Eldering and Listening

Reading Friends Journal has become a fruitful habit. I find it timely, relevant, and frequently speaking directly to me.

In the November 2002 issue I read the narratives about the Friends General Conference Gathering and was vividly reminded of an intense experience I’d had. What inspires me to share it are the following excerpts from Lucinda Antrim’s article, "Divine Noises": "The Gathering is an exercise in listening for God. . . . I’m always delighted to be reminded that I’m always listening wherever my feet are, wherever my mind is. . . . Synchronicities—ways I notice God is speaking—permeate the Gathering and are more concentrated than those I experience outside the Gathering. . . ."

At the Gathering, my ministry was leading a workshop titled "Being Centered in Feeling and Communication." I had asked two participants in the workshop to companion me.

In the second class session, we were focused on assessing the meaning of Thomas Kelly’s A Testament of Devotion for our lives. As individuals shared and after a pause, I might make a comment expanding on what had been said. For me, building on what a participant offered seemed an appropriate opportunity and a more interesting way to share than a formal presentation might be. Suddenly a woman spoke out, "I wish to goodness you would quit making comments after a person speaks." Others in the class immediately protested her remarks. I was taken aback momentarily. Usually, I might have asked the woman to say more. The best I could muster was, "I certainly will reflect on that." Actually her remark struck an undefined chord in me. Was there something I needed to learn?

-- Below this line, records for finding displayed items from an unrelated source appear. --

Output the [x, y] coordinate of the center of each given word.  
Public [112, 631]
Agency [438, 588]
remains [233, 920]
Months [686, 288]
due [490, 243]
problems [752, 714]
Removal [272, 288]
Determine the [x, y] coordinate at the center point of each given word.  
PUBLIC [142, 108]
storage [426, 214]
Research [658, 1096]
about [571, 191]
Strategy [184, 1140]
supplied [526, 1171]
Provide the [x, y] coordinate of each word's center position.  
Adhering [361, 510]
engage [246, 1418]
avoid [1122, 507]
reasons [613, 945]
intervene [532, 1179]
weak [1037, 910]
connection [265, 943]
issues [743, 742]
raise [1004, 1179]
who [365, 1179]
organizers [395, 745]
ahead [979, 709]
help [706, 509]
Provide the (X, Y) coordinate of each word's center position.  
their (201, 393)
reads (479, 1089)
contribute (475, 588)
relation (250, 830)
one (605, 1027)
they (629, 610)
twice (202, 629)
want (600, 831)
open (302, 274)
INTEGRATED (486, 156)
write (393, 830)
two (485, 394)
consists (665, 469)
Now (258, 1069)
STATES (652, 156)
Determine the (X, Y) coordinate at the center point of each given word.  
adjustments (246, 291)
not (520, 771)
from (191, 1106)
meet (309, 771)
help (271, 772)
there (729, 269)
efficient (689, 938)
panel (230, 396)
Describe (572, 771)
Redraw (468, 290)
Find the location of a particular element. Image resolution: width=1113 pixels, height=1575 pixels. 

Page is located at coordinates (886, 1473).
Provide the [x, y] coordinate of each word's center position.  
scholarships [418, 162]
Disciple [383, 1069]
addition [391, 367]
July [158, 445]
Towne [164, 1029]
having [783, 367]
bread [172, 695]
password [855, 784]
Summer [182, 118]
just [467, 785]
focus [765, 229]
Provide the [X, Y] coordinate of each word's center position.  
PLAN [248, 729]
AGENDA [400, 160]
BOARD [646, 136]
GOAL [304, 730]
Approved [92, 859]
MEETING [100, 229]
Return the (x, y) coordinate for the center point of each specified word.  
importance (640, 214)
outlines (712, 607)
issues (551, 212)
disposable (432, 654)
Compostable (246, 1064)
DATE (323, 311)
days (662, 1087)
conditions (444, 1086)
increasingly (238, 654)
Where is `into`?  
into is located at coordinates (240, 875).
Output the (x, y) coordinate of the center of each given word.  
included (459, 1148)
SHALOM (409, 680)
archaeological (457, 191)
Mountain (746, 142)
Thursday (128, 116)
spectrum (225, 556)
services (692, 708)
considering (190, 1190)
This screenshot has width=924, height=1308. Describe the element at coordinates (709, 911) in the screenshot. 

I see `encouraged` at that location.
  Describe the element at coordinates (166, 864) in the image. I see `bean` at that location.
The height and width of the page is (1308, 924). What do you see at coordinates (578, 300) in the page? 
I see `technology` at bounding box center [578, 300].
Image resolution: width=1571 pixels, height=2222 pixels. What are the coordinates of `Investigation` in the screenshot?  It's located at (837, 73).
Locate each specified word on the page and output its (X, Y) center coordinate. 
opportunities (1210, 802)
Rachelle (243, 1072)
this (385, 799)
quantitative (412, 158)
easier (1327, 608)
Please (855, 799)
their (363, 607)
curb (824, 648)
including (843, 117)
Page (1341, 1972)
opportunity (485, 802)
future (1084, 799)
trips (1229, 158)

At lunch in the cafeteria right after this class session, I was approached by another woman I had met earlier at registration (I shall call her Beth). Previously we had connected easily and I welcomed her invitation to eat together. It turned out that the workshop person who had complained in class was a friend of Beth, and had told Beth about her problem with me in the class. In response to a question from Beth, I agreed it would be fine to discuss what had happened.

First, she asked how things were going with me and she listened. She told me the good things she sensed about my leadership. She was encouraging; I listened. She shared her experience of facilitating and teaching, and asked for my comments and questions. I listened and responded. I told of my view of facilitation and teaching and how it was different. She listened. We engaged in a non-defensive exploratory exchange of comments, questions, and responses. And as we continued, I felt we were covered in the Spirit. Something in me broke loose. Something in me opened up. I received a different view that changed my understanding, and ultimately, my practice of teaching and facilitation. I felt the power of the Spirit released in me. I was nurtured.

What characterized this eldering?

  • Although my contact with Beth had been brief, we shared mutually.
  • We listened and spoke to each other in such a way that I could hear and had a sense of her hearing me. There was a space created for respectfully calling forth the goodness and truth of each.
  • We took time and space apart from the situation in which the difficulty occurred.
  • We cut through pretense and nicety.
  • She expressed genuine concern about Gospel Order (living in a way that nurtures and maintains the covenantal relationship to God; listening and responding to God to harvest the fruit of faithful living).
  • She was thoughtful and sensitive to me so that I felt cared about as much as being the object of her concern.
  • She shared from a centered place.
  • She was plainspoken but spoke truth in love.
  • She saw an area where I was not clear and offered her help in discernment.
  • She viewed the challenge as partial, not total.
  • She was not deterred by a defensive fear of hurting me or dealing with emotions I might have.

It was an amazing, unexpected experience. Beth was my angel for the day. Discernment with my class companions validated the experience.

The essence of eldering as a function, both named and unnamed, has gone through a variety of manifestations from the formative years in Quakerism to the present day. It has been viewed both as a corporate concern and as an individual leading. This function has been carried by seasoned, mature Friends, and spontaneously and creatively carried by Friends of all ages as well. I am coming to see this eldering function as a spiritual practice integral to being a faithful Friend who is well used.

Margery Mears Larrabee

Margery Mears Larrabee is a member of Mt. Holly (N.J.) Meeting. This is an excerpt from an unpublished manuscript, Eldering Is Essential.